I rischi interferenziali sono quelli che nascono quando:
-
più soggetti operano nello stesso luogo;
-
nello stesso tempo;
-
e le loro attività si sovrappongono o si influenzano.
Il DUVRI è obbligatorio SOLO se TUTTE queste condizioni sono presenti:
- esistono più contratti di appalto o d’opera e/o la presenza di un dipendente condominiale;
- tutte le attività si svolgono nei luoghi del committente (condominio);
- esistono rischi interferenziali concreti (es. sovrapposizione delle attività e presenza contemporanea di più appaltatori presso il luogo di lavoro).
Se anche solo una di queste condizioni manca, il DUVRI, per quanto sempre fortemente consigliato, NON è obbligatorio.
Tale documento è per lo più collegato a cantieri e opere di manutenzione straordinaria, che prevedono la contemporanea presenza di più ditte presso il condominio.

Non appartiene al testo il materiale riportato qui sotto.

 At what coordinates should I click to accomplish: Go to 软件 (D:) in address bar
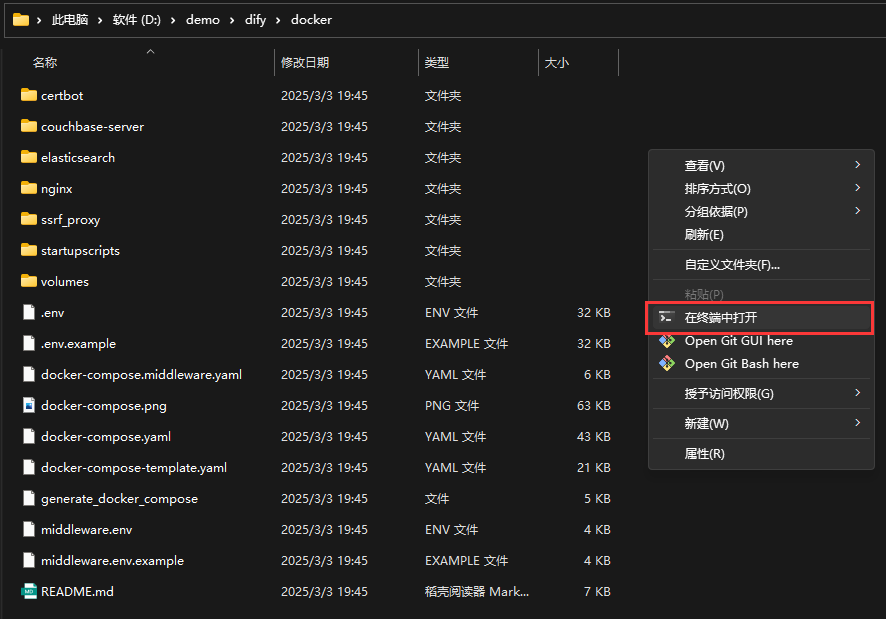pos(138,20)
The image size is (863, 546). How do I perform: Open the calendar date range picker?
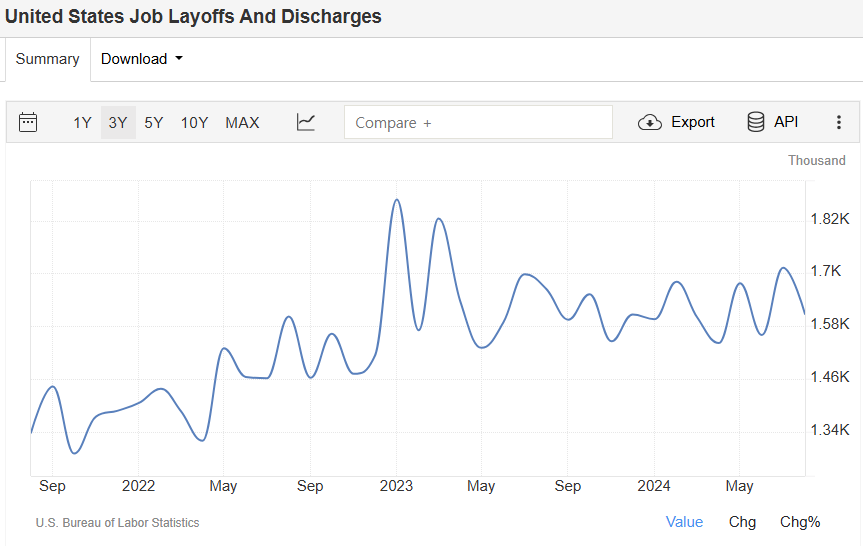[x=28, y=122]
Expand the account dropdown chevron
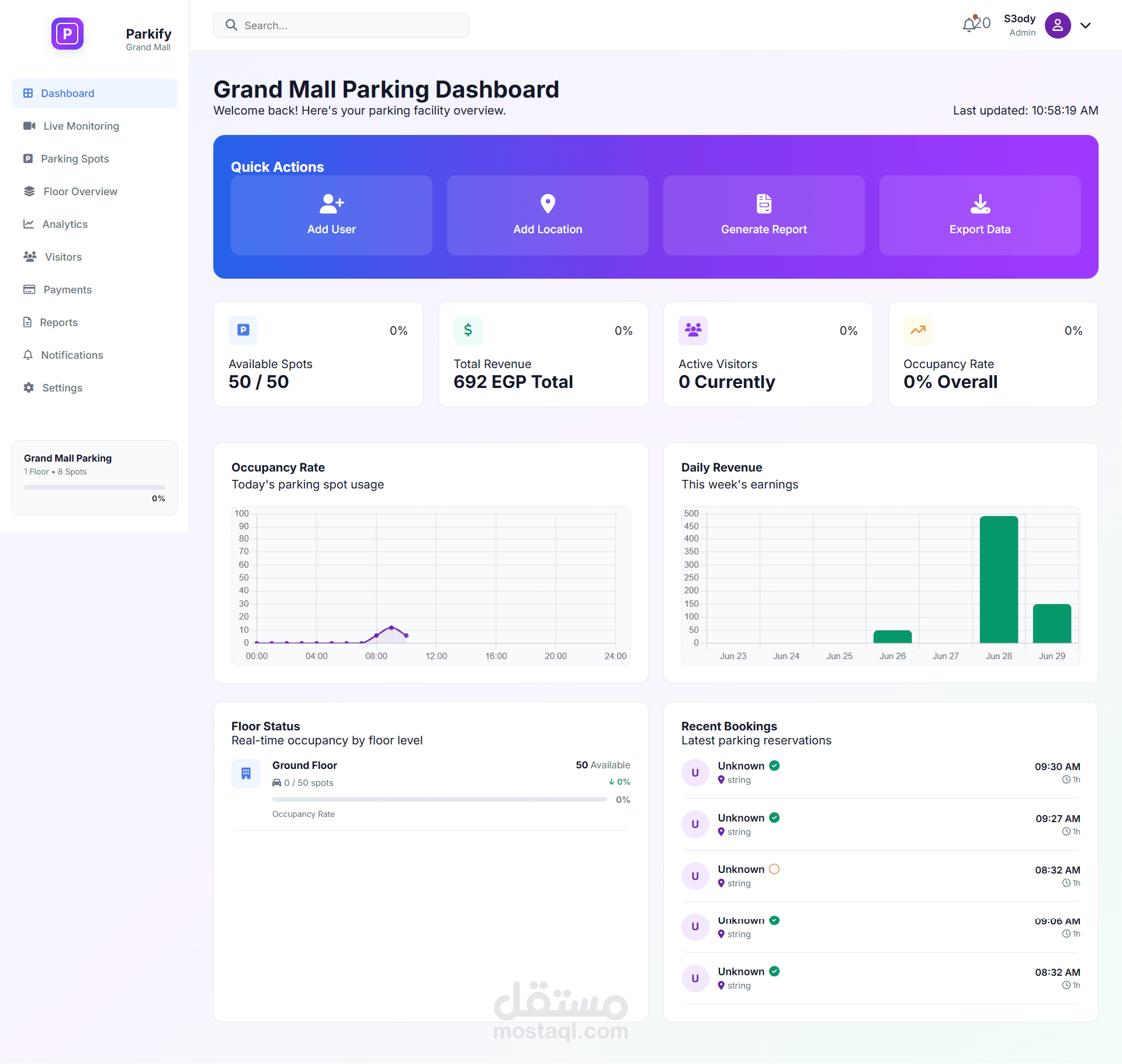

Oppure, può diventare obbligatorio nel momento in cui il condominio possiede un dipendente, che, lavorando presso tale luogo di lavoro, inevitabilmente andrà ad interferire con la presenza di ditte appaltatrici incaricate di altre mansioni.
6) Adempimenti privacy
L’amministratore è responsabile del trattamento dei dati relativi al condominio, ai sensi della legge sulla privacy e del Regolamento Europeo n. 2016/679 del 25 maggio 2018.
Tali prescrizioni hanno reso necessario un approccio strutturato alla privacy, portando molti amministratori a scegliere di affidare questi adempimenti a società esterne specializzate.
Una società che gestisce correttamente la privacy per conto di un amministratore dovrebbe fornire un pacchetto documentale completo, che includa almeno:
-
Informativa privacy condominiale, aggiornata al GDPR e intestata all’amministratore in qualità di Titolare del trattamento;
-
Registro dei trattamenti (art. 30 GDPR), personalizzato in base alle attività svolte nello studio e nei condomìni amministrati;
-
Atto di nomina a Responsabile del trattamento, sottoscritto, con indicazione delle attività affidate, degli obblighi di riservatezza e delle misure di sicurezza adottate;
-
Eventuale elenco dei sub-responsabili (software gestionali, cloud, hosting, fornitori informatici);
-
Documentazione o dichiarazioni relative alle misure di sicurezza tecniche e organizzative.
Questi documenti non devono necessariamente essere redatti dall’amministratore, ma devono essere disponibili, coerenti e prontamente esibibili.